A superior labral anterior-posterior (SLAP) lesion is an injury to the part of the shoulder called the labrum. The labrum is the cuff of cartilage that extends the socket part of the shoulder blade to better accept the ball end of the arm bone.
A SLAP lesion is a tear that occurs where the tendon of the biceps muscle meets the labrum.
SLAP lesions are usually classified into one of four types:
- A Type I tear is a fraying of the labrum.
- A Type II tear is when the biceps tendon and labrum become detached from their bed on the socket joint.
- A Type III tear is when the labrum has a flap of tissue hanging down into the joint.
- A Type IV tear is when the labrum has a tear that extends into the biceps tendon.
What causes a SLAP lesion?
Injuries to the labrum are tears that can be caused by trauma or repetitive shoulder motion.
- A fall onto an outstretched arm or the shoulder.
- A sudden pull to the shoulder, such as when tying to lift a heavy object.
- A sudden upward motion, such as when pitching a ball or trying to stop a fall or slide.
- A direct blow to the shoulder.
Repetitive shoulder motion injuries are often associated with sports injuries that occur from activities such as pitching a baseball, throwing a football or lifting weights.
What are the symptoms of a SLAP lesion?
There are several symptoms that might indicate a SLAP lesion injury. These include:
- A catching sensation, clicking or locking in the shoulder.
- Pain in the front or top of the shoulder.
- Increased pain with movement, especially with overhead activities.
- Decreased range of motion of the shoulder and arm.
- Susceptibility to dislocation.
Determining if pain is caused by a SLAP lesion is sometimes difficult because the injury often does not show up well on normal MRI scans. However a MRI scan with dye placed into the shoulder is often helpful to diagnose a labral tear. Sometimes, though, an actual diagnosis is made at the time of surgery when the orthopaedic surgeon has an opportunity to look inside the shoulder, most often during an arthroscopic surgical procedure.
How is a SLAP lesion treated?
Once a diagnosis has been made, an orthopaedic surgeon recommends the best treatment option. There are both surgical and non-surgical options, although surgery is most often needed.
Some tears can be treated conservatively. Non-surgical treatment may include the following:
- Avoidance of activities that worsen pain (overhead activity, heavy lifting, repetitive motions).
- Anti-inflammatory medication.
- Physical therapy to regain motion and strength.
Surgical diagnosis and repair of SLAP lesions is usually done with shoulder arthroscopy. Arthroscopic repair makes use of a fiberoptic scope connected to a video camera and small, specialized instruments. In this surgery, the scope and instruments are inserted into small puncture-type incisions rather than through a larger open incision.

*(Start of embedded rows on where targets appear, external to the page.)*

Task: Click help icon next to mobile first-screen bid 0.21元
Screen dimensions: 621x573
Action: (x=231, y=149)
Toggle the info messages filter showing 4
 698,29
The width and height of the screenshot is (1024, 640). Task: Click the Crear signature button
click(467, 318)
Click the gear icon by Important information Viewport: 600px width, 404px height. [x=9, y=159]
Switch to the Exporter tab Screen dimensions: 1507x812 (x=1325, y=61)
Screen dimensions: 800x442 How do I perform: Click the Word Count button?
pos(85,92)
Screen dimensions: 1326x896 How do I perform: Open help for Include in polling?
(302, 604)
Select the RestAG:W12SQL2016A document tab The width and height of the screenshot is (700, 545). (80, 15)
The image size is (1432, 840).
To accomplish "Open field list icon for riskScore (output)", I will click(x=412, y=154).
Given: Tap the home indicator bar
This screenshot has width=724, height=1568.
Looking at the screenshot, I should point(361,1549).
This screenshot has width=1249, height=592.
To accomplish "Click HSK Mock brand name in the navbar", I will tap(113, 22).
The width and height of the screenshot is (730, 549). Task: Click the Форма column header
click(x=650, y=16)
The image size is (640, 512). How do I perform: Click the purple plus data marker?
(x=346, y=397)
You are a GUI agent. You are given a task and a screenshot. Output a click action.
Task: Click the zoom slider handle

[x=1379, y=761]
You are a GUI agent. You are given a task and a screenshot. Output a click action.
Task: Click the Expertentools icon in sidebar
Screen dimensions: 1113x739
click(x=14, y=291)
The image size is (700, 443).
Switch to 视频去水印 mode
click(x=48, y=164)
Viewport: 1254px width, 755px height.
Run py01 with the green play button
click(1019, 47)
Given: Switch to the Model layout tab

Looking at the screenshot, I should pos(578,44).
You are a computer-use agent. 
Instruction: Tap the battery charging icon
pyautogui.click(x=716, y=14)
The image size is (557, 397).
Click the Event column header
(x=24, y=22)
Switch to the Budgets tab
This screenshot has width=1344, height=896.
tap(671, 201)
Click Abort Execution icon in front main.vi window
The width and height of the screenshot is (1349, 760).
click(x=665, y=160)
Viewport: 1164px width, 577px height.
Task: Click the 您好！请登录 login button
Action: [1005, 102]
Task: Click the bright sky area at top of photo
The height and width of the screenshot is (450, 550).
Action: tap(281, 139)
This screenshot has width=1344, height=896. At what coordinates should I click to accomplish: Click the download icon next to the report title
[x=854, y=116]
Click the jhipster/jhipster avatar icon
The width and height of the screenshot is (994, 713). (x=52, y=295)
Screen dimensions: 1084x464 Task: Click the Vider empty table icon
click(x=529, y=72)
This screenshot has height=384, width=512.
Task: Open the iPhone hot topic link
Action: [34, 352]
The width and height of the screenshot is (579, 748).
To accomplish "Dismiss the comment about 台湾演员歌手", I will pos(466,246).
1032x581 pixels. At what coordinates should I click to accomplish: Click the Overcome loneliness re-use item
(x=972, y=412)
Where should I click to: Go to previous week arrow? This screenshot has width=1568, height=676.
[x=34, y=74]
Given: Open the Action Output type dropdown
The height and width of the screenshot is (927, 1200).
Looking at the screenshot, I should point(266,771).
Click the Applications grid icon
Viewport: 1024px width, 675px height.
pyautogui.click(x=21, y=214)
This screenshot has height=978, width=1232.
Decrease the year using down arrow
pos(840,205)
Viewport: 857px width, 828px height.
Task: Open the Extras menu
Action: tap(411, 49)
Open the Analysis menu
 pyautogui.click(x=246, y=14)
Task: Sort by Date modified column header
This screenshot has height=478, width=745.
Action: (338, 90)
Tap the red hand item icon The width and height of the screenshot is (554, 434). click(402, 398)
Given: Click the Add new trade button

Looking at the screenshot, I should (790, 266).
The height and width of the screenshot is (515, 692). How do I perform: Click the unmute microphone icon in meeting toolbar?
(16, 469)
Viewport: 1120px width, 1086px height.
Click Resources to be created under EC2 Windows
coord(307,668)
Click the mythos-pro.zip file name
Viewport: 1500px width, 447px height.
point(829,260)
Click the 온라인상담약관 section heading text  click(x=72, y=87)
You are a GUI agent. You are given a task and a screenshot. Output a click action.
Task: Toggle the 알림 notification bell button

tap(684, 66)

The type of surgical repair depends upon the extent of damage found. Some possible fixes include the following:
- Type I injury: The surgeon uses a shaver to remove, or debride, the fraying of the tissue or to prevent a small tear from worsening.
- Type II injury: The loose part of the labrum and bicep is “tacked” down to the cup of the joint.
- Type III injury: The flap of labrum tissue hanging down into the joint is either repaired or removed, depending upon the size of the flap.
- Type IV injury: The labral tear will be removed and the biceps tendon repaired. The labrum and/or biceps tendon may also need to be reattached to the cup of the joint.
After surgery, the start of physical therapy rehabilitation is dependent upon the type of surgical repair. Rehabilitation of the shoulder may begin immediately for a debridement or may be delayed up to a month after a repair while the labrum or biceps heal.